Based on the pattern of venous drainage and its relationship with the surrounding cerebral venous, Cognard classified DAVFs into five categories. Cognard V DAVF, predominantly located in the posterior fossa around the tentorium and foramen magnum, was first reported as a cause of spinal myelopathy in 1982.^12–14 Because of its rarity, only a few cases have been reported. Haryu et al. reported three cases and reviewed 54 Cognard V DAVF cases from 1988 to 2014 (27 case reports), among which only 25 cases (20 males, five females) presented with only myelopathy.¹⁵ Wang et al. reviewed 127 craniocervical junction DAVF patients from 1970 to 2014; 46 (37.1%) presented with myelopathy and were mainly located at the tentorium, superior petrosal sinus, inferior petrosal sinus and transvers-sigmoid sinus.¹⁶ This report of type V DAVF located at the jugular foramen will enrich the clinical classification of this rare entity.
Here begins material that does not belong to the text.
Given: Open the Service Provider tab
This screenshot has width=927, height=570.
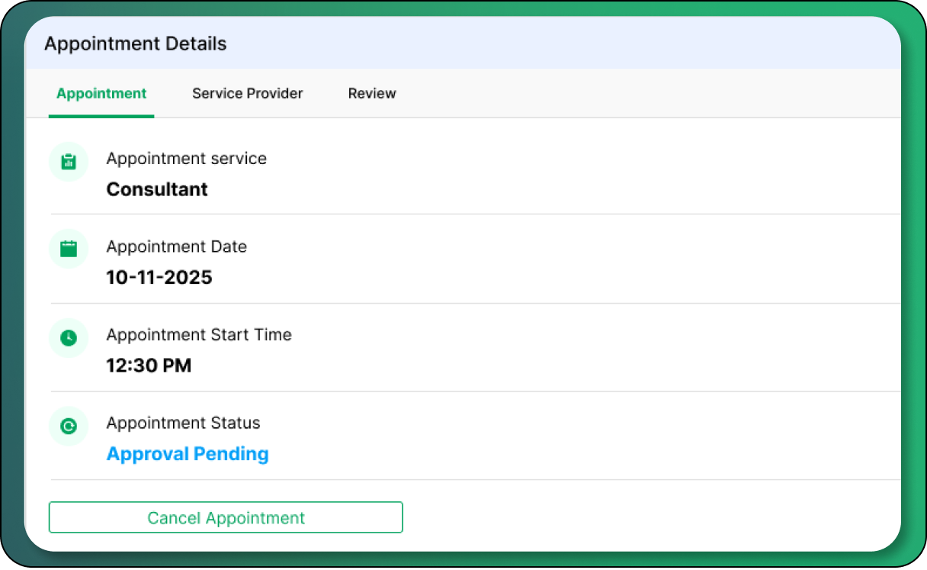Looking at the screenshot, I should click(247, 94).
Diagnosis of an intracranial DAVF presenting only with myelopathy symptoms is usually challenging since early symptoms and imaging findings such as signal voids of the vessel are nonspecific. Sometimes it may be misdiagnosed as myelitis or degeneration diseases. Comprehensive spinal angiographic studies could not locate the DAVF; even bilateral vertebral angiography initially failed to demonstrate the fistula. In that case, cerebral angiography with catheterization of the internal carotid, external carotid, and vertebral arteries was the key to diagnosis.^6,17 In our case, T1-weighted image of MR (Figure 2) showed a high signal at the trailing edge of the apical petrous bone (arrows). A T2-weighted image (Figure 3) showed a high signal (short arrow) at the posterior lateral margin of the jugular foramen (long arrow). These abnormalities did not draw too much of our attention at first because these manifestations are not typical. Abnormal manifestations of the spine are more obvious. So we performed myelography based on the abnormality of MRI and clinical presentation, and the result turned out to be negative. Later cerebral angiography confirmed the lesion. Then we looked back at the MRI of the brain. We could understand why the abnormal signals near the left jugular foramen are all high signal. That may be because the blood flow rate in the drainage vein is too low to present as signal voids. Thus, when facing a patient presenting with myelopathy symptoms, abnormal MRI but normal spinal angiography, the practitioner should come up with an intracranial Cognard V DAVF located at craniocervical junction region or posterior fossa, and brain angiography is sometimes helpful and recommended.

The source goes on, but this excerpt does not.